On the first day of his second term, the President pardoned more than fifteen hundred violent rioters who sacked their own U.S. Capitol on January 6, 2021, in a vain effort to overturn Trump’s 2020 election defeat. Even his Vice-President, J. D. Vance, had said that this was something that “obviously” shouldn’t happen; Trump’s chief of staff, Susie Wiles, later admitted that she had lobbied him not to go that far. But Trump didn’t listen. He was putting America on notice. The first outrage was a sneak preview of those to come: if there was a choice to be made, he would invariably opt for the most shocking, destructive, or corrupt option. And who was going to stop him?

(snip)

Eight long years ago, the story of the first year of Trump’s first term was the rearguard struggle over control of the Republican Party; this time, with Trump having long ago won the battle for the G.O.P., he has extended his hostile takeover far beyond the realm of partisan politics, advancing a vision of breathtaking personal power in which the President claims the right to determine everything from what appears on the nightly news to the place names on our maps to which laws passed by Congress should be followed and which can be ignored.

(snip)

And so Trump sits in the White House, largely unchecked, live-streaming his manic attack on the Deep State for hours a day, an archetypal mad emperor whose courtiers will keep praising him no matter how fat, ugly, or naked he turns out to be.
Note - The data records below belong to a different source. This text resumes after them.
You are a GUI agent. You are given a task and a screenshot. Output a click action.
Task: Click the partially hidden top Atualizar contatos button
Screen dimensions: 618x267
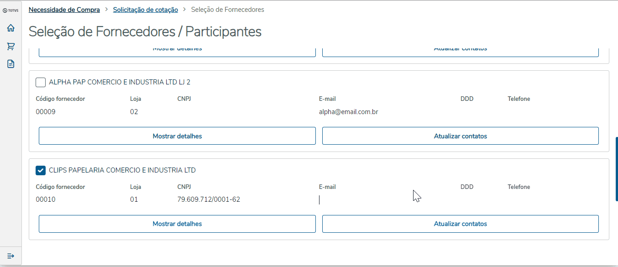coord(460,51)
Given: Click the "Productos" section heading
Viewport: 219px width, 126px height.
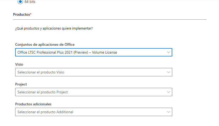Looking at the screenshot, I should tap(21, 15).
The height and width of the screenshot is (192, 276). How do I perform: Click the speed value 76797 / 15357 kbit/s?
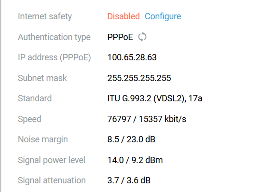(x=147, y=119)
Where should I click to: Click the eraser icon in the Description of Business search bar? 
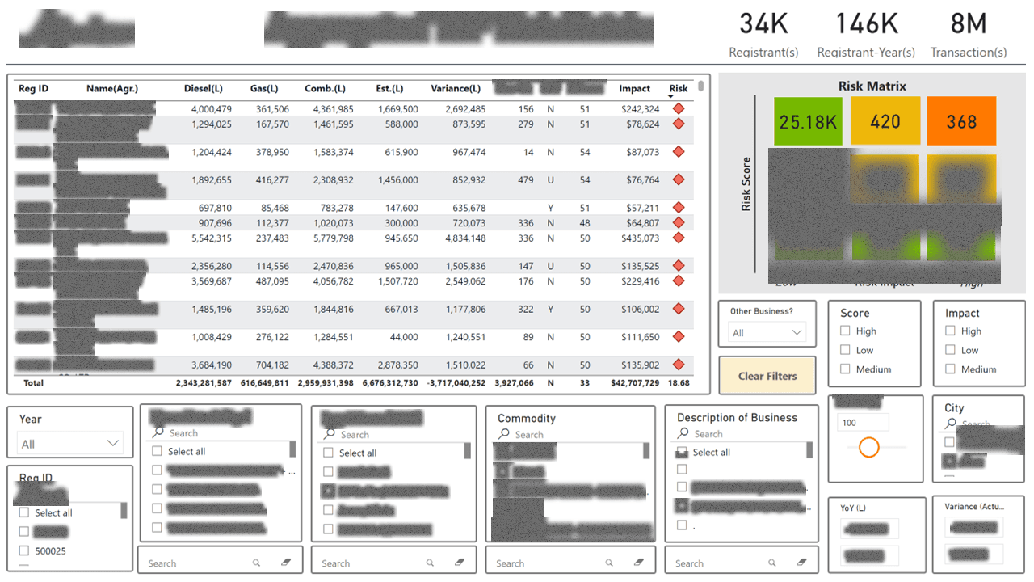(801, 562)
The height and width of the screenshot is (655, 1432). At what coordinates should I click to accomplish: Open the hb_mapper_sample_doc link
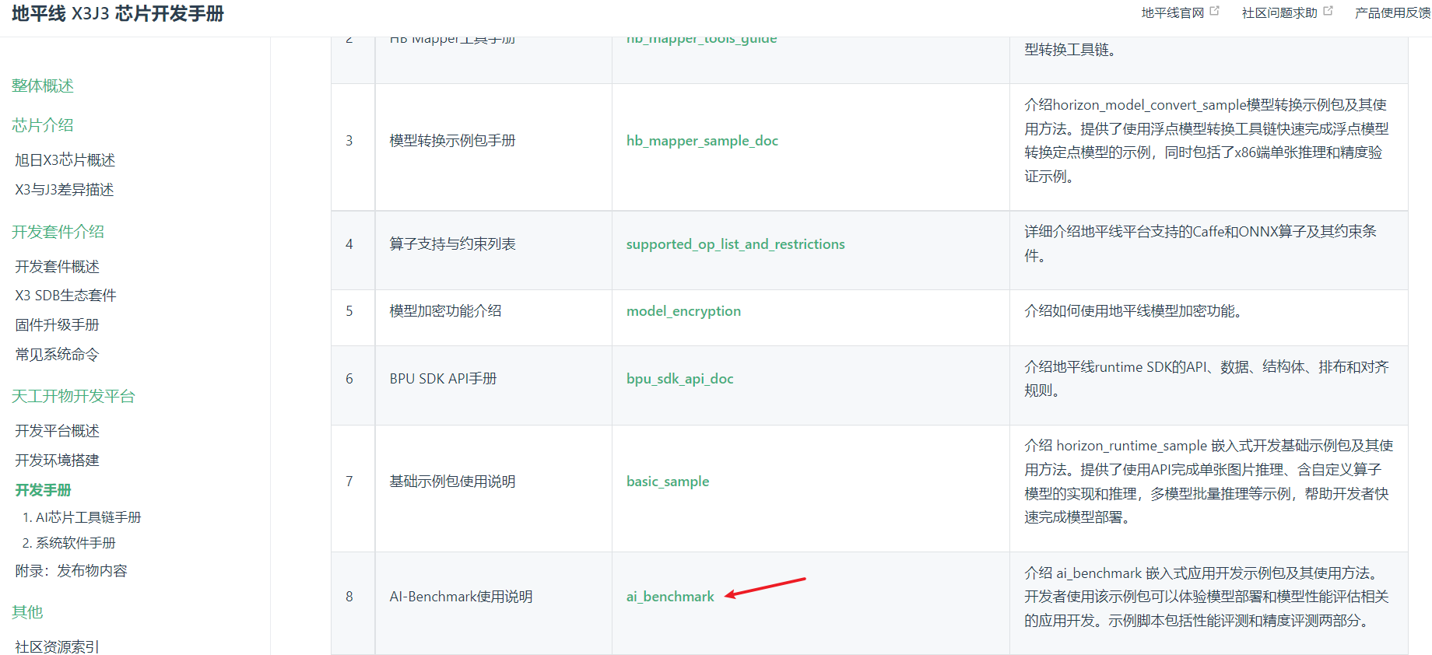[701, 141]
He has become our national micromanager-in-chief, renovating the world economy with a theological belief in the magic of tariffs one minute, renaming the Kennedy Center for himself the next; he is everywhere all at once, ordering up prosecutions of his political enemies on his social-media feed, personally demanding tribute from C.E.O.s and princes, waging unceasing war on wind farms and low-water-pressure showerheads. Who knew, when he spoke of a new “golden age” in his Inaugural Address back in January, that he meant it literally, as a preview of his plans for redecorating the White House? Whatever he does, he can count on the flattery of followers who assure him, as his golf buddy turned international peace negotiator Steve Witkoff did this fall, that he is “the greatest President in American history.”

My colleague Jane Mayer recently made an observation that sums up why it’s been so difficult to write, or even think, about what’s happening in Washington this year: it’s hard to be so angry all of the time. Most of us are simply not used to being this frequently upset, enraged, infuriated, or just plain disgusted by public occurrences. And yet that was the essential condition of engaging with the state of Trump’s America in 2025. Whenever one tuned into the day’s events, there was sure to be another grotesque act of personal aggrandizement or self-enrichment on the part of the President, another billionaire sucking up to him, another brazen act of lawlessness from those who are charged with executing our laws. The year’s signature social-media experience was being confronted by all those videos of poor souls being dragged out of their cars and beaten by masked thugs acting in the name of the government. To watch or not—that was the question. It was all so inescapable and emotionally manipulative: upsetting by design.

There are more examples, of course…always more.  For what it’s worth.

A better, and happier, New Year to us all.